* _Dataset records_

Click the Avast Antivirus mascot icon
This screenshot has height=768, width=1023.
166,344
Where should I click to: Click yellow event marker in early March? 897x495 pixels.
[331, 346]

* _What the task requires_
Take the entries above and repeat them verbatim.

* _Answer box_
Click the Avast Antivirus mascot icon
This screenshot has height=768, width=1023.
166,344
Where should I click to: Click yellow event marker in early March? 897x495 pixels.
[331, 346]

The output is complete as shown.